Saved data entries
====

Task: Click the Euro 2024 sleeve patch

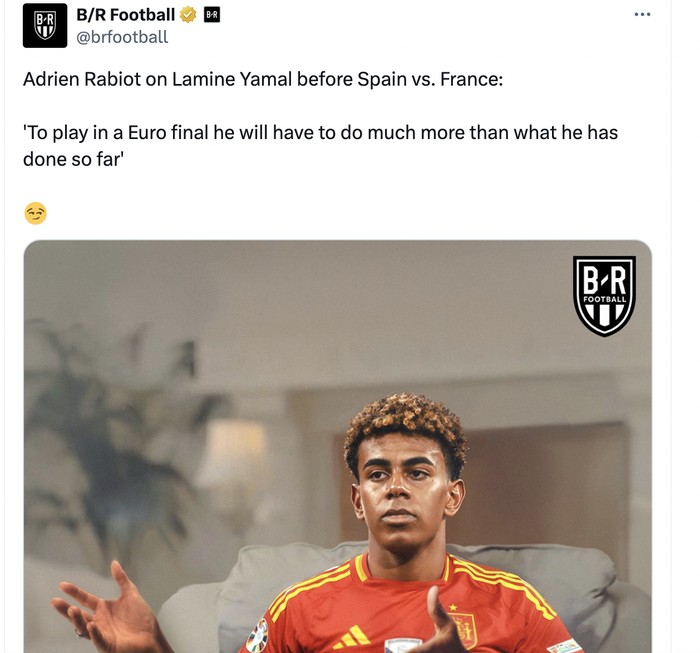Action: point(258,636)
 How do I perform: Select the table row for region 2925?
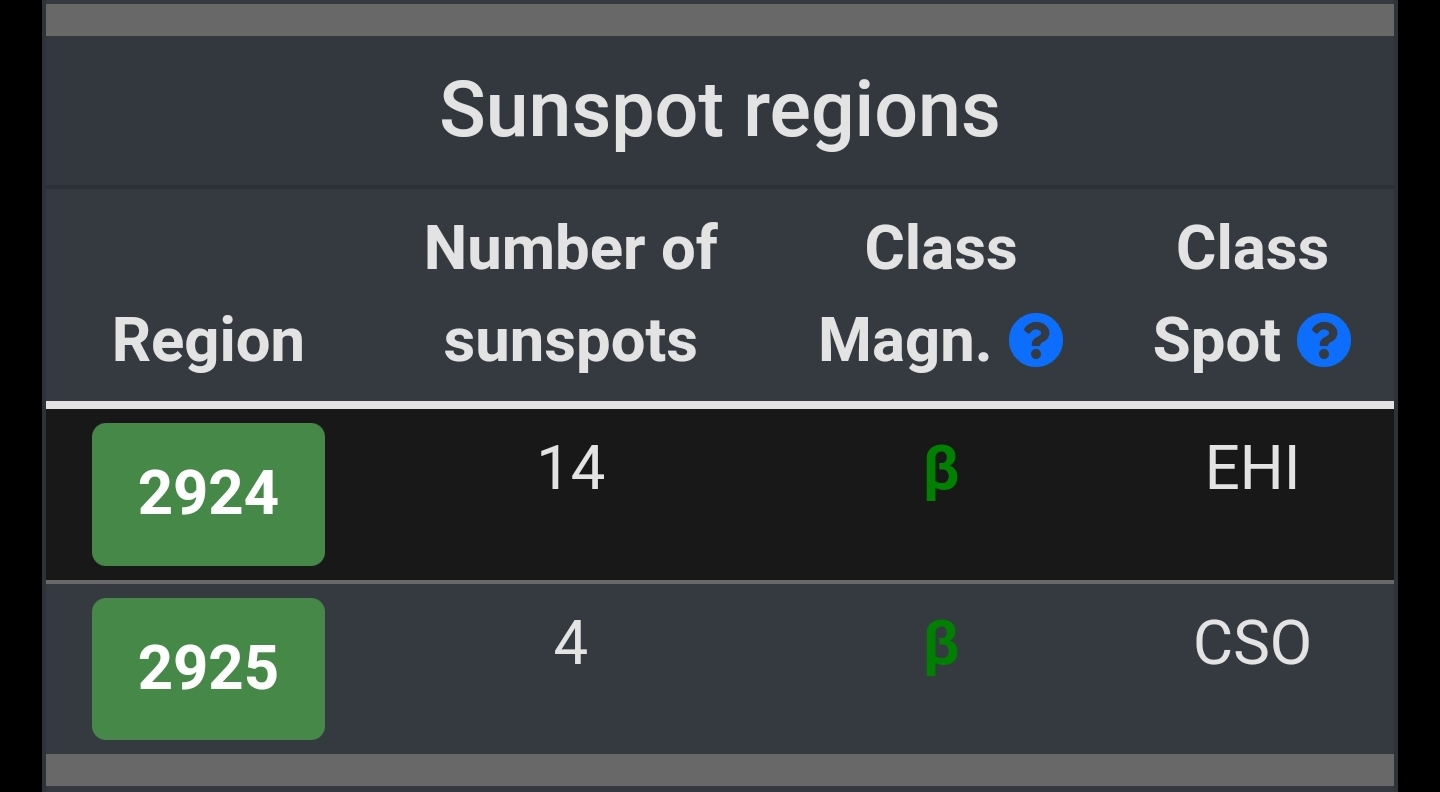pyautogui.click(x=720, y=669)
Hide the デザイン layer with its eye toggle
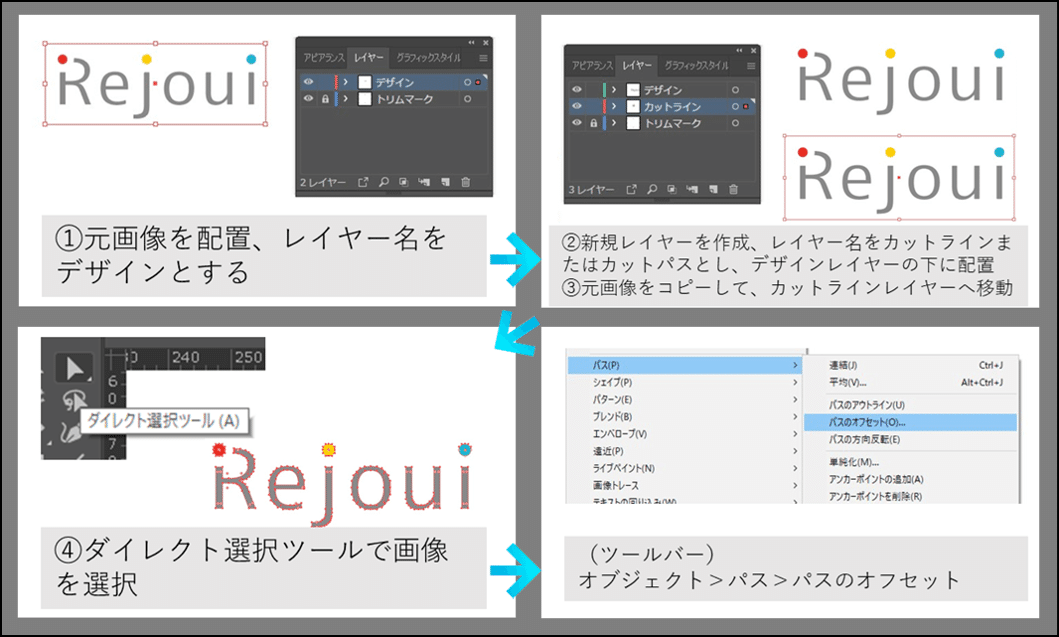This screenshot has height=637, width=1059. [576, 89]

====

* HOW TO COMPLETE THIS TASK
Please copy the records above word for word, leaving out every picture.

* WRITTEN ANSWER
Task: Click the Euro 2024 sleeve patch

Action: point(258,636)
 How do I perform: Select the table row for region 2925?
pyautogui.click(x=720, y=669)
Hide the デザイン layer with its eye toggle
This screenshot has height=637, width=1059. [576, 89]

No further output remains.